▸ What you will do
Within the listing below, how many lines contain the word "computer"? Answer with the number only.

▸ Data for the task
*** Begin section ***

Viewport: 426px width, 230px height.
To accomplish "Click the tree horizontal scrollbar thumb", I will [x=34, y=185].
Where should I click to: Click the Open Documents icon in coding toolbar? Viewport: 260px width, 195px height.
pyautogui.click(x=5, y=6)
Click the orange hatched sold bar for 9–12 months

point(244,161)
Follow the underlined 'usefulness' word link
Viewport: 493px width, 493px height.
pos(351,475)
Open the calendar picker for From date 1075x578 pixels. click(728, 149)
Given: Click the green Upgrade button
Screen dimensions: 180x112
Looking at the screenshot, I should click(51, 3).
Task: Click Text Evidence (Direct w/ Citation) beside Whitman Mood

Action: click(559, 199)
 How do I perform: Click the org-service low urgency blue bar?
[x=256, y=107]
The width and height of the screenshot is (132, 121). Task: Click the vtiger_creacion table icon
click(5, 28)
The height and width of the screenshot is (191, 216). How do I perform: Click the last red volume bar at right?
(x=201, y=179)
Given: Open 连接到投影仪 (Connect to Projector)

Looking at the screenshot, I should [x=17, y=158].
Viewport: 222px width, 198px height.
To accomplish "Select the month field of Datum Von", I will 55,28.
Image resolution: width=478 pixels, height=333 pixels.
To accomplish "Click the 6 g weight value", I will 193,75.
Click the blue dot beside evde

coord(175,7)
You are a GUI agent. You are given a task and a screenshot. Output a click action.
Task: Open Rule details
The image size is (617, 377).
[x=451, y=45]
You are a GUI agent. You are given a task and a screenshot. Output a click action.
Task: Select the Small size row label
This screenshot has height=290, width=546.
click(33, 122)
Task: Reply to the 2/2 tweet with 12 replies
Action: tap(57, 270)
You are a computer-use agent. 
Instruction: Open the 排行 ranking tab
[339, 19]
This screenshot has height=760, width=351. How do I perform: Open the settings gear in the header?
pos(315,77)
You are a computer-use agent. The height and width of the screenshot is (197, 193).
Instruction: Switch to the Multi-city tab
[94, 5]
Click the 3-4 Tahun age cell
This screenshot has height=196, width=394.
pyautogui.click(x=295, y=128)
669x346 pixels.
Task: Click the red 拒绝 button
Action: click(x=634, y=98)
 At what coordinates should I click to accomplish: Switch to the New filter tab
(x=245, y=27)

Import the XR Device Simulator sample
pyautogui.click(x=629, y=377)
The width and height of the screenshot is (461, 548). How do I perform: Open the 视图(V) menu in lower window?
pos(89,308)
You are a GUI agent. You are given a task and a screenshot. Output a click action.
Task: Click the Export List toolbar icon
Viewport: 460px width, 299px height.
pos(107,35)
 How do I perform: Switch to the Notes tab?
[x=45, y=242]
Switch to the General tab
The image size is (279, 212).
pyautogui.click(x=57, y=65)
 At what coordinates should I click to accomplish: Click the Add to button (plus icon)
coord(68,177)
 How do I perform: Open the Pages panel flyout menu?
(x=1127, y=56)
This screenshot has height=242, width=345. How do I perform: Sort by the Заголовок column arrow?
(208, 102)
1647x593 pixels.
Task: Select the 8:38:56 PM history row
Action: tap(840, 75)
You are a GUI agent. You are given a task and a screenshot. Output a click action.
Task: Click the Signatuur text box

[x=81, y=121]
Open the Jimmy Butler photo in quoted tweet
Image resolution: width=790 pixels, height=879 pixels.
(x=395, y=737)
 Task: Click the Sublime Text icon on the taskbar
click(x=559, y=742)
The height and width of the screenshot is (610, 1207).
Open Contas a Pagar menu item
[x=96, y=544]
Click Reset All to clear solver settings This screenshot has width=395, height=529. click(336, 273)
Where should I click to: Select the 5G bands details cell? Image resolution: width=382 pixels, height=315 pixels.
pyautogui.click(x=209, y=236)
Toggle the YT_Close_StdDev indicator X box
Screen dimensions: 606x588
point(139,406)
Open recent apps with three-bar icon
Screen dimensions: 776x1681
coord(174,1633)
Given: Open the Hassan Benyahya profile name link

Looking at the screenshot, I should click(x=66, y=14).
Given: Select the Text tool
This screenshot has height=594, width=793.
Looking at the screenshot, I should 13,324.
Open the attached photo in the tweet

*** End section ***

▸ Completed exercise
2